-- Dataset records start --

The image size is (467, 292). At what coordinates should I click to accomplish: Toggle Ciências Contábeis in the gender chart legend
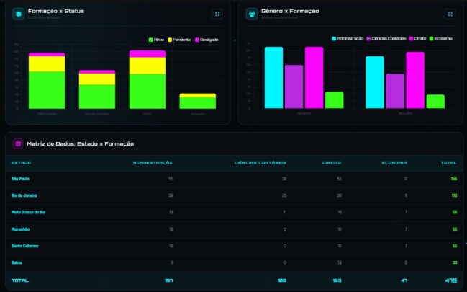(386, 38)
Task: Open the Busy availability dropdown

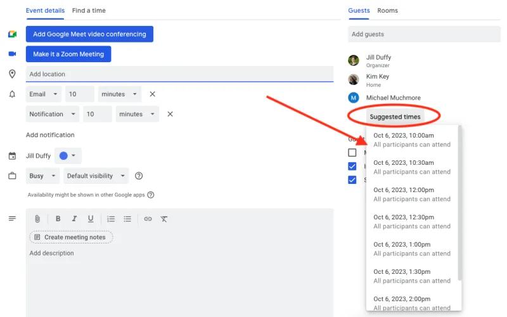Action: pyautogui.click(x=44, y=176)
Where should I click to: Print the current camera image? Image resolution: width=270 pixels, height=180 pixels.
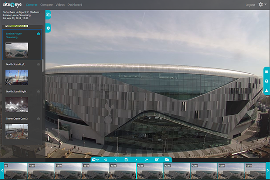click(x=266, y=81)
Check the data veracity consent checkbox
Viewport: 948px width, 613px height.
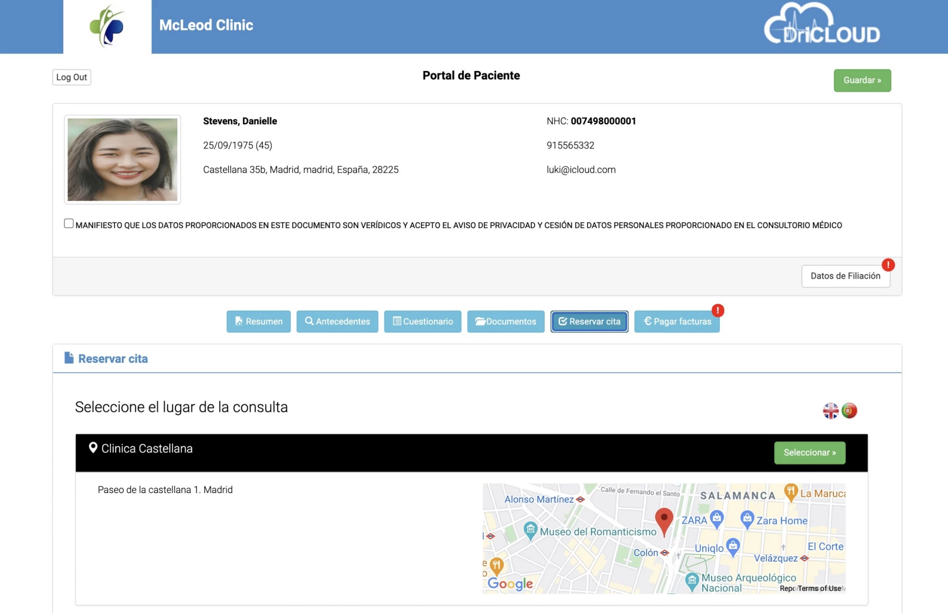point(68,223)
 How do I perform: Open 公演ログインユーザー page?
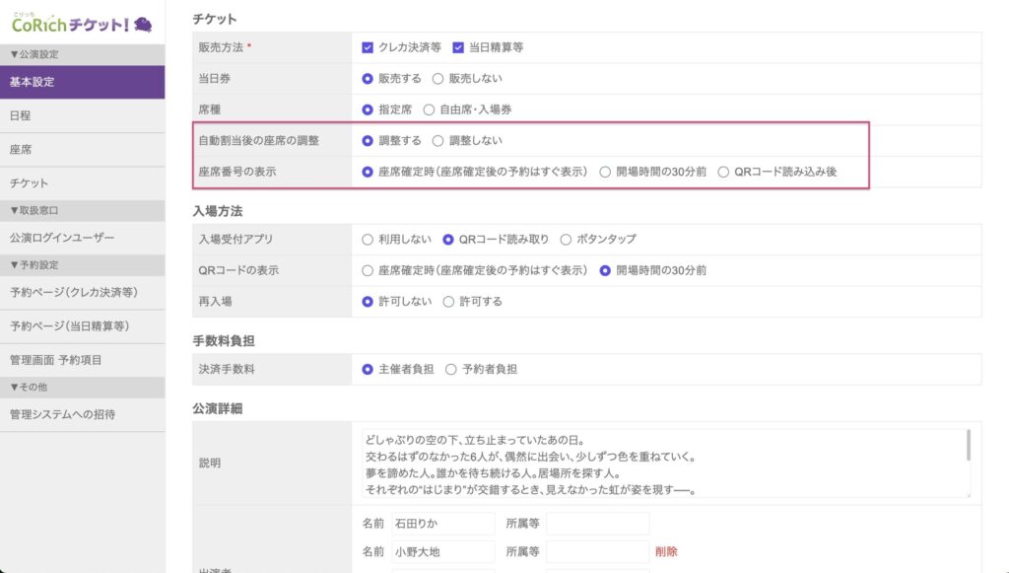pyautogui.click(x=62, y=238)
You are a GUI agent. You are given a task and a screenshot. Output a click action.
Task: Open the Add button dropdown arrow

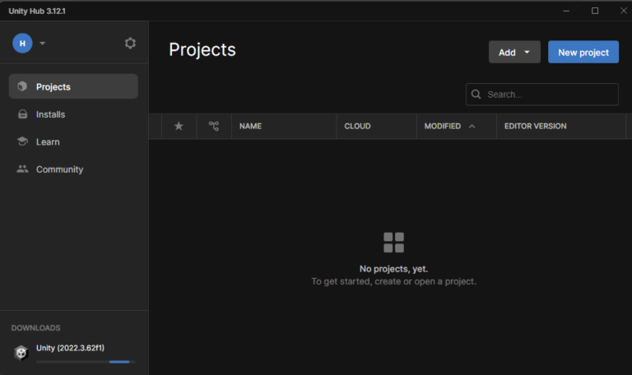[x=527, y=53]
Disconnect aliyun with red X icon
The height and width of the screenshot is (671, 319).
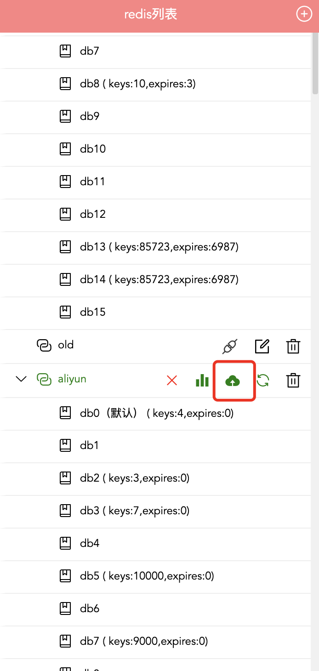tap(172, 380)
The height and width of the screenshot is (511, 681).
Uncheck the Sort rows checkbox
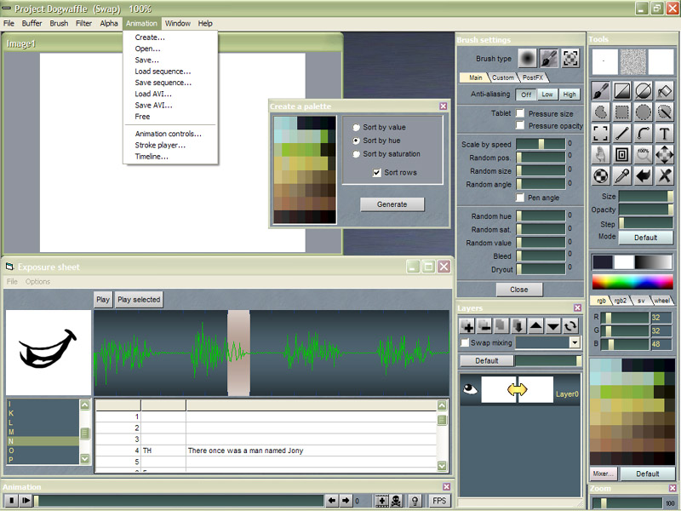377,173
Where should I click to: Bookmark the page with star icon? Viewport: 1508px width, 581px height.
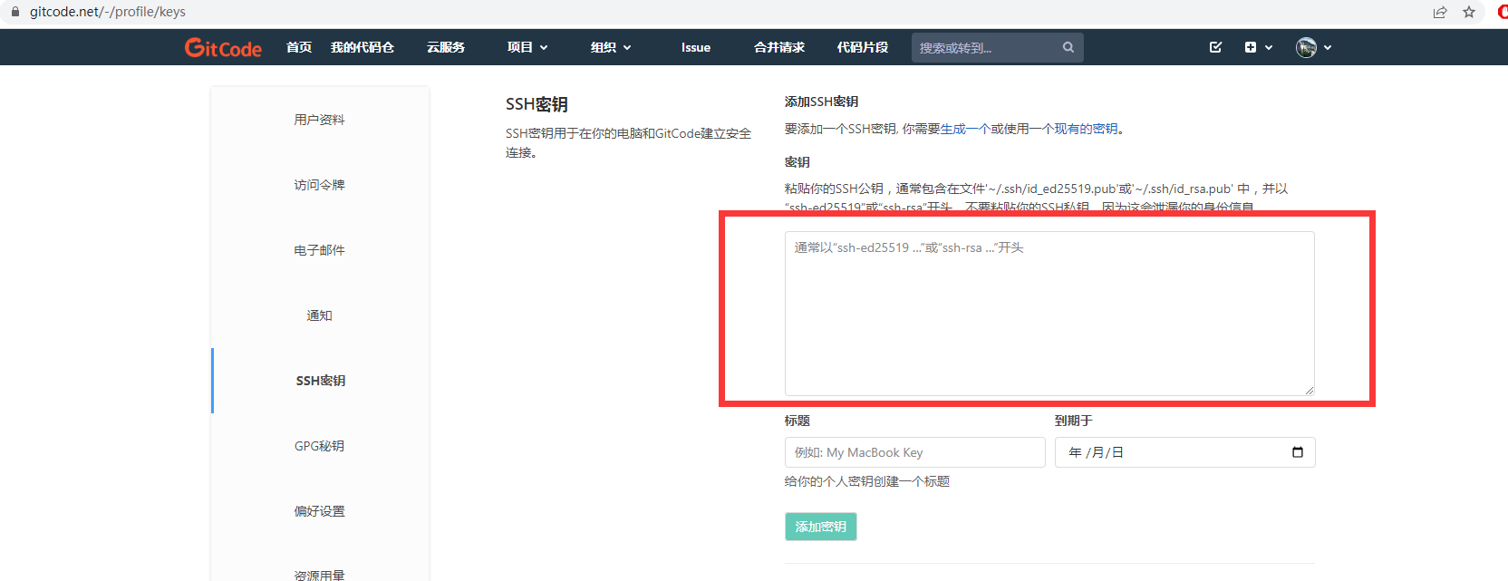1469,12
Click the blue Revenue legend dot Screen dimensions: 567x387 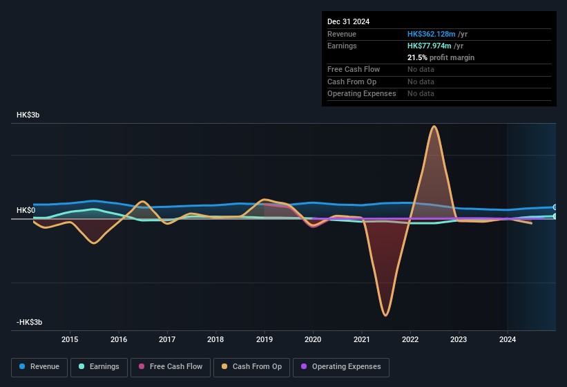[x=23, y=367]
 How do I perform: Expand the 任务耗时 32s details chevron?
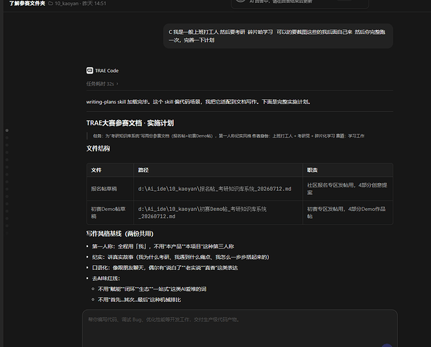(x=117, y=84)
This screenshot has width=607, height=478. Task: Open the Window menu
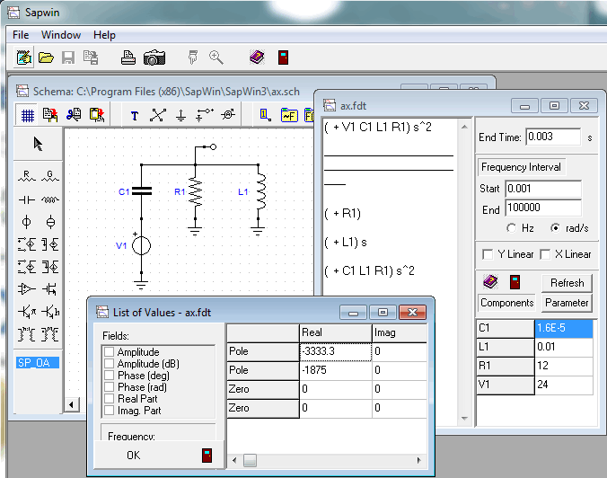click(x=61, y=35)
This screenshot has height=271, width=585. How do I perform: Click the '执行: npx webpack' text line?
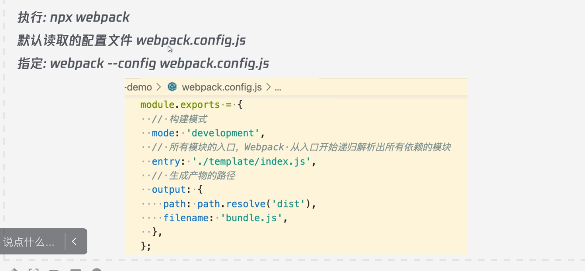tap(73, 17)
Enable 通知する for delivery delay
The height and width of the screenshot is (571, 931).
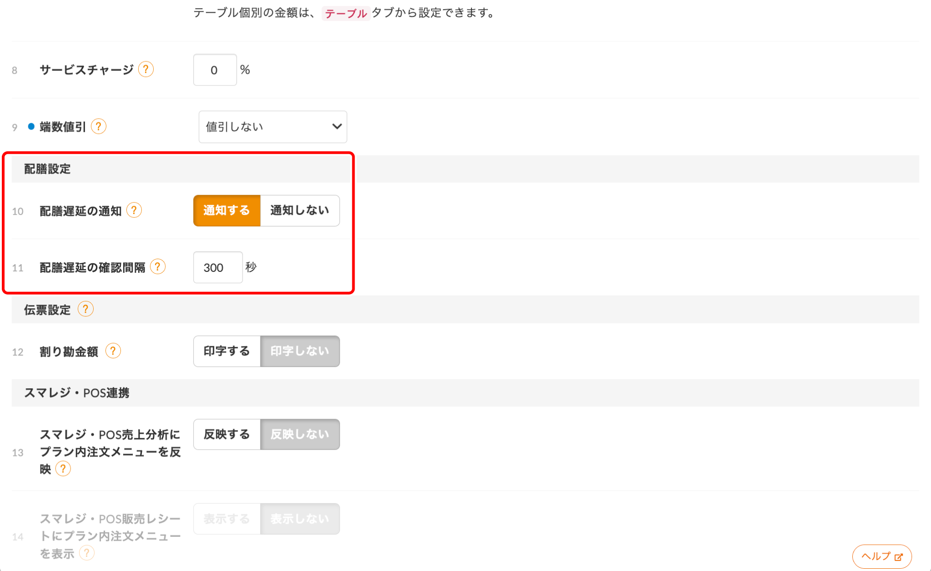(227, 210)
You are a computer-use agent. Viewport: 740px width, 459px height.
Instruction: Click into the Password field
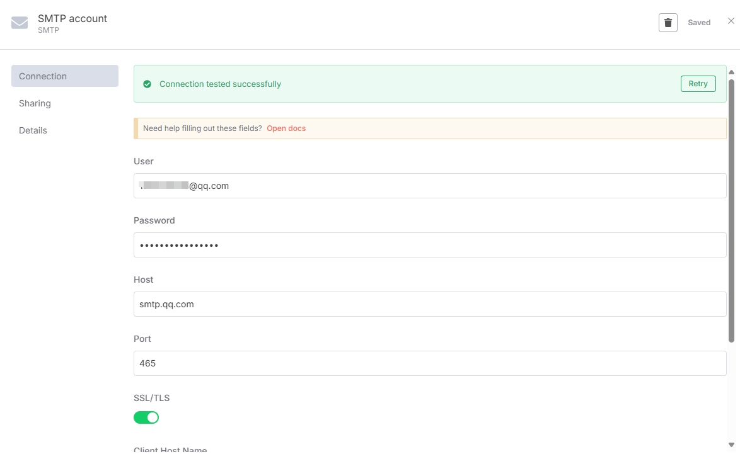(x=430, y=245)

-- Dataset records end --

Work instructions: Rewrite the stretch from the start of the records through the line containing "pyautogui.click(x=62, y=238)", swapping "dropdown" for "menu" and leaving everything else unchanged. Omit the pictures from your answer.

Result below:
The image size is (467, 292). At what coordinates should I click to accomplish: Toggle Ciências Contábeis in the gender chart legend
(386, 38)
Task: Open the Busy availability menu

Action: pyautogui.click(x=44, y=176)
Where should I click to: Print the current camera image? Image resolution: width=270 pixels, height=180 pixels.
click(x=266, y=81)
Check the data veracity consent checkbox
Viewport: 948px width, 613px height.
point(68,223)
 How do I perform: Open 公演ログインユーザー page?
pyautogui.click(x=62, y=238)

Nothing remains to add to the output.